Goal — Retype the passage of the profile of singer Steve March below, starting at "Advertisement" and ending at "drool with envy.".

The younger March got into the game show business when he was the principal singer on the syndicated TV show “Name That Tune” from 1979-81. His musical track record also includes a solo album (released a decade ago), the production of Liza Minnelli’s last Columbia release and numerous live performances with the vocal group, Full Swing.

Singer-songwriter Lorraine Feather, Full Swing’s leader, has high admiration for March. “There are a lot of things to praise about Steve, but his best qualities are his natural charm, his natural ear and his beautiful voice,” she says.

“I think that my strength is out-and-out singing,” March says. “I’ve been doing pop stuff for a long time, but there’s so much jazz inflection in what I do that I guess it’s kind of inescapable. But I don’t really see myself as a jazz singer. I don’t even listen all that much to jazz. My CD collection is filled with Todd Rundgren and Donald Fagen and Hall & Oates. I mean, I grew up with the Beatles; that’s where my sensibilities are, even with all the jazz inflections that I must have gotten, somehow, from my dad, Mel.”

March’s ability to move easily across stylistic boundaries may, however, have had less than optimal effects on his career.

“There were times,” he explains, “when I was so chameleon-like that I would do this, dabble in that, and people would say, ‘What do you do?’ And I’d say, ‘I don’t know. I’d like to be a pop singer, but it doesn’t look as though that’s going to happen.’ Then, when I tried to sing jazz, people would say, ‘What? Jazz?! You’re never going to make money singing jazz.’

“So it’s taken me all this long to listen to myself and say, ‘I don’t give a damn what anybody says I’m supposed to do. Do what you do best and just go do it. If you’re good at it, there’ll be a market for it.’ ”

Advertisement

March is supporting his singing by serving as host for an internationally syndicated television show called “Box Office America.” He introduces the Top 10 movies of the week, occasionally talks to actors and directors and provides lead-ins for clips from each of the films.

The familiarity with movies comes naturally. Like many second-generation Hollywood performers, he was raised in an environment that would make most film fans drool with envy.

“When we moved here from New York, the first person who came to visit us was Desi Arnaz Jr.,” March recalls. “And on the blocks where we lived on Roxbury, our neighbors were Jimmy Stewart, Lucille Ball and Gary Morton, Jack Benny, Freddie Fields, Polly Bergen, Rosemary Clooney. It was amazing.”

Hal March married his mother, Candy Gould, when he was 4. He grew up, self-identified, as a sports jock. And as much as he loves music, he waxes equally enthusiastic when discussing his amateur career as a fast-pitch softball pitcher. In 1985, March was the starting center fielder for the U. S. team that won the gold medal in Israel’s Maccabiah Games; in 1989, he was second in the team’s pitching rotation.

Supplied data —
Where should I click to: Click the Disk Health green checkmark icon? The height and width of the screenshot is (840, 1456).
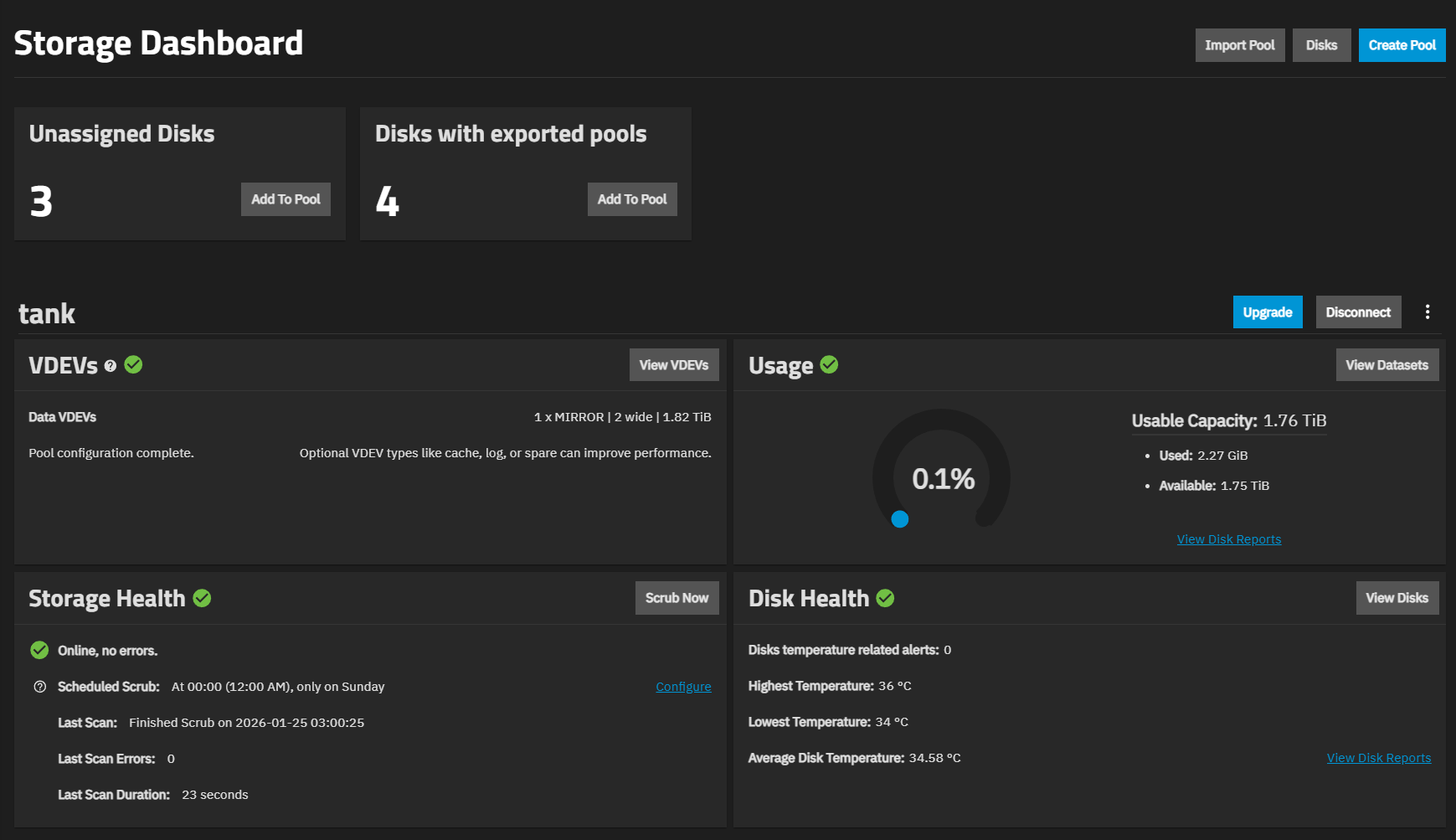tap(885, 598)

Exercise solution —
Advertisement

March is supporting his singing by serving as host for an internationally syndicated television show called “Box Office America.” He introduces the Top 10 movies of the week, occasionally talks to actors and directors and provides lead-ins for clips from each of the films.

The familiarity with movies comes naturally. Like many second-generation Hollywood performers, he was raised in an environment that would make most film fans drool with envy.